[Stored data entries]
╔══

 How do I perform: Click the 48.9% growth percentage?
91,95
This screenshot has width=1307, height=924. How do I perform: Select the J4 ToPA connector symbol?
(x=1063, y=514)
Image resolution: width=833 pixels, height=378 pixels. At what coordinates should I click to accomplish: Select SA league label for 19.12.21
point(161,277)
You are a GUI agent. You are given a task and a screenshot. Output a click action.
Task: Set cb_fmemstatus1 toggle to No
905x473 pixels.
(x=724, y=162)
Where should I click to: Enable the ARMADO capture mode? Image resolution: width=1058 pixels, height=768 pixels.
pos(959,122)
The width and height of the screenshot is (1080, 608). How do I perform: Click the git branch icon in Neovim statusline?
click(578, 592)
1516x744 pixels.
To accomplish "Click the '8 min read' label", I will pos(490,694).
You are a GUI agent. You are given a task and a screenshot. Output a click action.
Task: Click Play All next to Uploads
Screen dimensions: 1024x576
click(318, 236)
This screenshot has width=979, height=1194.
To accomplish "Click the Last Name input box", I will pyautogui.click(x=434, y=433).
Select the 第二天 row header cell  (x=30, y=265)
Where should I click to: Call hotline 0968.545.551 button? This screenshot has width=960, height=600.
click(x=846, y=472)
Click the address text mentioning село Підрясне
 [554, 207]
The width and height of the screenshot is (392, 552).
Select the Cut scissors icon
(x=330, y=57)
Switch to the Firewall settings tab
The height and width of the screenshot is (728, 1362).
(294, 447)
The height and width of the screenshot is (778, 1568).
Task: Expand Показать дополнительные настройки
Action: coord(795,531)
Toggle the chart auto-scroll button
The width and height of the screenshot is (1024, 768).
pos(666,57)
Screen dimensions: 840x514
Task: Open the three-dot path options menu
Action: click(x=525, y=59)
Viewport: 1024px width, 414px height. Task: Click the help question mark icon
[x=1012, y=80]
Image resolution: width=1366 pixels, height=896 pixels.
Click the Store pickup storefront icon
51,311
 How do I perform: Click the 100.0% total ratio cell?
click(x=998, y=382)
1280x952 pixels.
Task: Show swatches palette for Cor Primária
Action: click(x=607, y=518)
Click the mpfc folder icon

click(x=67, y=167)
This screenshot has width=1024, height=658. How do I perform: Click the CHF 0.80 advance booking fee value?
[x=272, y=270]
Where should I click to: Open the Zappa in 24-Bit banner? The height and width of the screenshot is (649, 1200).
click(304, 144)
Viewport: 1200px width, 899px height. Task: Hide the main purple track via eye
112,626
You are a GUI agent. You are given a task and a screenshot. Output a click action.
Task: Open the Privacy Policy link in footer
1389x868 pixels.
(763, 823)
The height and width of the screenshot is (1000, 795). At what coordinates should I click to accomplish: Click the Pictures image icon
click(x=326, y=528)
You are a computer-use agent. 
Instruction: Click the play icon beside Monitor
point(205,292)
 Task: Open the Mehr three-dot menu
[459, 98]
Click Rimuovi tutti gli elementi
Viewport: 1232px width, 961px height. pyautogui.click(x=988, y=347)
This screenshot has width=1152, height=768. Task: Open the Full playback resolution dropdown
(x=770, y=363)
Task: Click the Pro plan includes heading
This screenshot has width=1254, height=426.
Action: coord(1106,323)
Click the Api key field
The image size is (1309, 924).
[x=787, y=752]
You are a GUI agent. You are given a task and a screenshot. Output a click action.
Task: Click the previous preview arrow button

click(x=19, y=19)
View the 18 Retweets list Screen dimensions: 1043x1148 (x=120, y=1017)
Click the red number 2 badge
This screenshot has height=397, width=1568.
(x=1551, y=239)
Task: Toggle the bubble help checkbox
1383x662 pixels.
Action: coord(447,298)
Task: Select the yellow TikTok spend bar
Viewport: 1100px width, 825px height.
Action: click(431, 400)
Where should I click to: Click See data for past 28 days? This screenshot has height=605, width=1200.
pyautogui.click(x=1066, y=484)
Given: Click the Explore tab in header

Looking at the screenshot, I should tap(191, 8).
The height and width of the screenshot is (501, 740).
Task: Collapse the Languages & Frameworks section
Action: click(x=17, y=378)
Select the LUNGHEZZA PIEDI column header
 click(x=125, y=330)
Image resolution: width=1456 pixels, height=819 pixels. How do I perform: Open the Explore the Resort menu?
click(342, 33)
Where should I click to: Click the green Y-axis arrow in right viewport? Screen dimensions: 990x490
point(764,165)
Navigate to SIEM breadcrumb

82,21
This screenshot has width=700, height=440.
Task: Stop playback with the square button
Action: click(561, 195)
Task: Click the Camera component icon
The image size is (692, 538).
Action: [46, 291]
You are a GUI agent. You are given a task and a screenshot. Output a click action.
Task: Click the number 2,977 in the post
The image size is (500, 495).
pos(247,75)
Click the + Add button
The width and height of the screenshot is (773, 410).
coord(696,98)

╚══

Assignment: If a line in the entries contains "number", copy it.

Solution to the exercise:
Click the red number 2 badge
Task: Click the number 2,977 in the post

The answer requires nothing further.